> **Stored dataset items**:

------------------------------

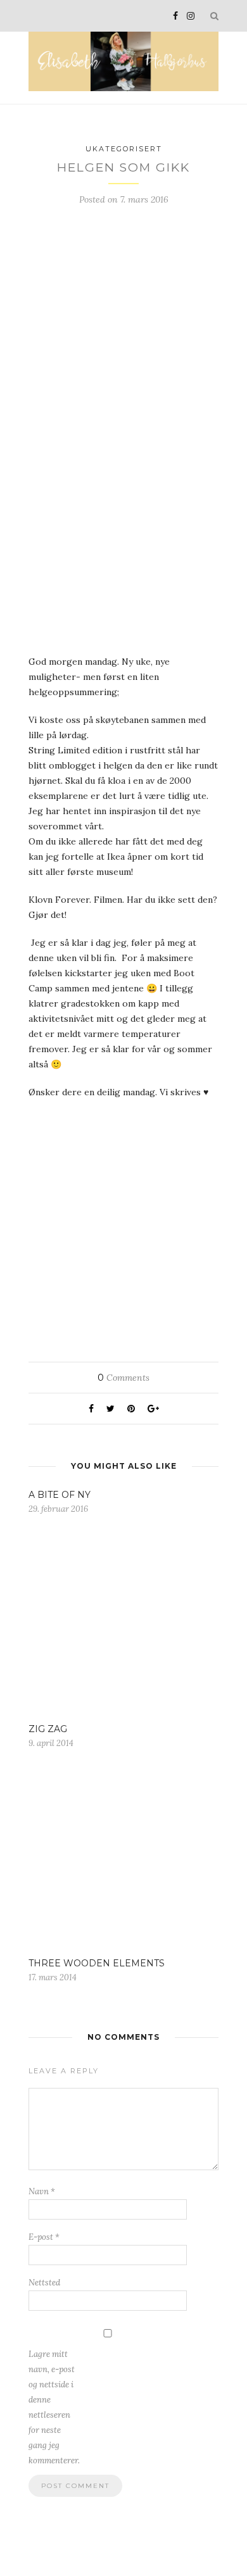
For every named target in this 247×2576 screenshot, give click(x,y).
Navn (41, 2191)
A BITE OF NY (59, 1494)
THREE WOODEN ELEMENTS (96, 1963)
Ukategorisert (124, 148)
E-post (44, 2237)
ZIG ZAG (47, 1729)
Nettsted (44, 2282)
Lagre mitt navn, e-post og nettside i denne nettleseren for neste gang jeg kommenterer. (53, 2407)
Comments (123, 1377)
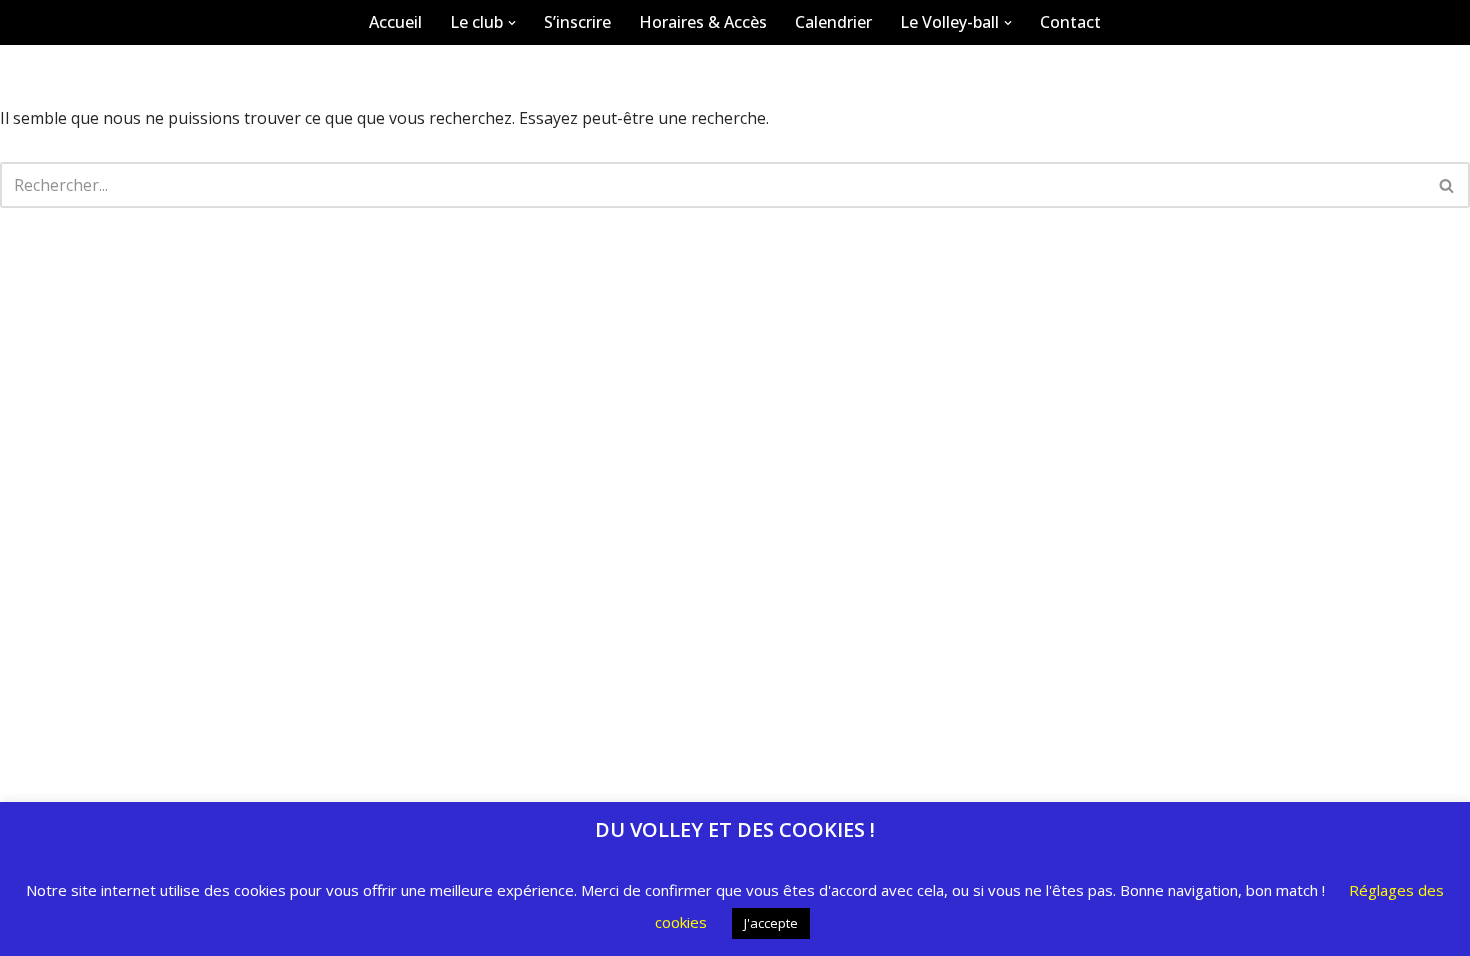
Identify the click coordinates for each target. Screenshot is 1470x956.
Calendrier (833, 22)
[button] (512, 23)
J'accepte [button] (771, 923)
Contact (1070, 22)
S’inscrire (577, 22)
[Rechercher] (1447, 185)
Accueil (395, 22)
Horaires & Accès (703, 22)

------------------------------

> **Work to be completed**:
Where a line of the data above includes "post", copy that line.

> **Expected answer**:
E-post (44, 2237)
Lagre mitt navn, e-post og nettside i denne nettleseren for neste gang jeg kommenterer. (53, 2407)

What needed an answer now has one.